One difference between oropharyngeal and tracheostomy-tracheal suctioning is the former is likely to yield food, nasopharyngeal secretions/blood, vomitus and saliva, the latter is more likely to produce mucus and "trachea snot".

Another is that it is easier to rob the breath out of someone tracheally (whether that is pro-tracheal or stomal-tracheal) versus oropharyngeally.


I think I just broke my spellchecker.


----------



## NYMedic828 (Sep 28, 2012)

Most patients with a tracheotomy frequently clear their stoma similar to how you blow your nose. (it is absolutely gross)

Its a normal finding as long as they are breathing ok and the mucus is not in the lower airways.


----------



## Cindigo (Oct 5, 2012)

This is slightly off topic, but I'll continue on, since the title of the thread is suctioning. A paramedic told me that when she starts to suction a pt, she holds her breath. When it starts to become uncomfortable for her, she withdraws.

End off topic.


----------



## DesertMedic66 (Oct 5, 2012)

Cindigo said:


> This is slightly off topic, but I'll continue on, since the title of the thread is suctioning. A paramedic told me that when she starts to suction a pt, she holds her breath. When it starts to become uncomfortable for her, she withdraws.
> 
> End off topic.



That's often used in the field. The thinking behind it is that when it become uncomfortable for the Medic/EMT then it's uncomfortable for the patient and you should let the patient get some air.


----------



## Cindigo (Oct 5, 2012)

firefite said:


> That's often used in the field. The thinking behind it is that when it become uncomfortable for the Medic/EMT then it's uncomfortable for the patient and you should let the patient get some air.



I like learning these things as a baby EMT. I also like that it seems like the people in this field that like to teach, really like to teach. One more off topic.....this forum rocks. So glad to have it as a resource even if I do just lurk around most of the time.


----------



## VFlutter (Oct 5, 2012)

Cindigo said:


> This is slightly off topic, but I'll continue on, since the title of the thread is suctioning. A paramedic told me that when she starts to suction a pt, she holds her breath. When it starts to become uncomfortable for her, she withdraws.
> 
> End off topic.



I would keep suctioning under 10-15 seconds. A healthy person can hold their breath longer and tolerate it much better than a patient in acute distress. 

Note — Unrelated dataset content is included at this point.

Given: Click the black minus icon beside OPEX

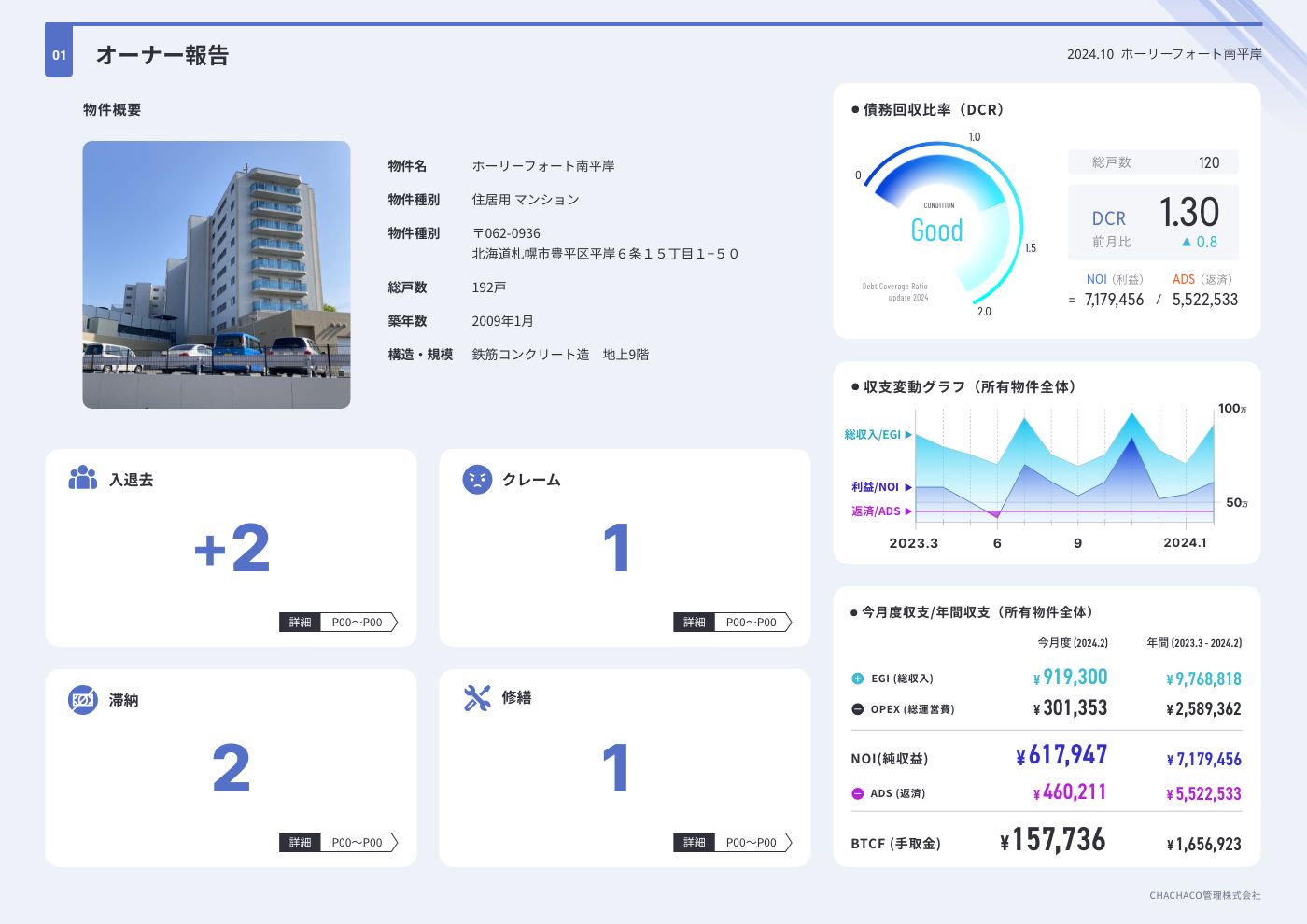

What if the paramedic was a swimmer and held her breath for a minute before she got uncomfortable? :rofl:


----------



## Medic Tim (Oct 5, 2012)

ChaseZ33 said:


> I would keep suctioning under 10-15 seconds. A healthy person can hold their breath longer and tolerate it much better than a patient in acute distress.
> 
> What if the paramedic was a swimmer and held her breath for a minute before she got uncomfortable? :rofl:



agreed

Chances are if the pt needs suctioning they are not going to be able to hold their breath as long as you comfortably.


----------



## 7887firemedic (Oct 6, 2012)

In MI&OH tracheal suctioning is an ALS procedure. Maintain a sterile enviroment, gently slide the soft cath down the site until resistance, begin suction as you withdrawl the cath, should be no longer than 15 seconds


----------



## Veneficus (Oct 6, 2012)

7887firemedic said:


> In MI&OH tracheal suctioning is an ALS procedure. Maintain a sterile enviroment, gently slide the soft cath down the site until resistance, begin suction as you withdrawl the cath, should be no longer than 15 seconds



Could I just point out we teach parents how to deep suction kids who are sent home with trachs?


----------



## VFlutter (Oct 6, 2012)

Veneficus said:


> Could I just point out we teach parents how to deep suction kids who are sent home with trachs?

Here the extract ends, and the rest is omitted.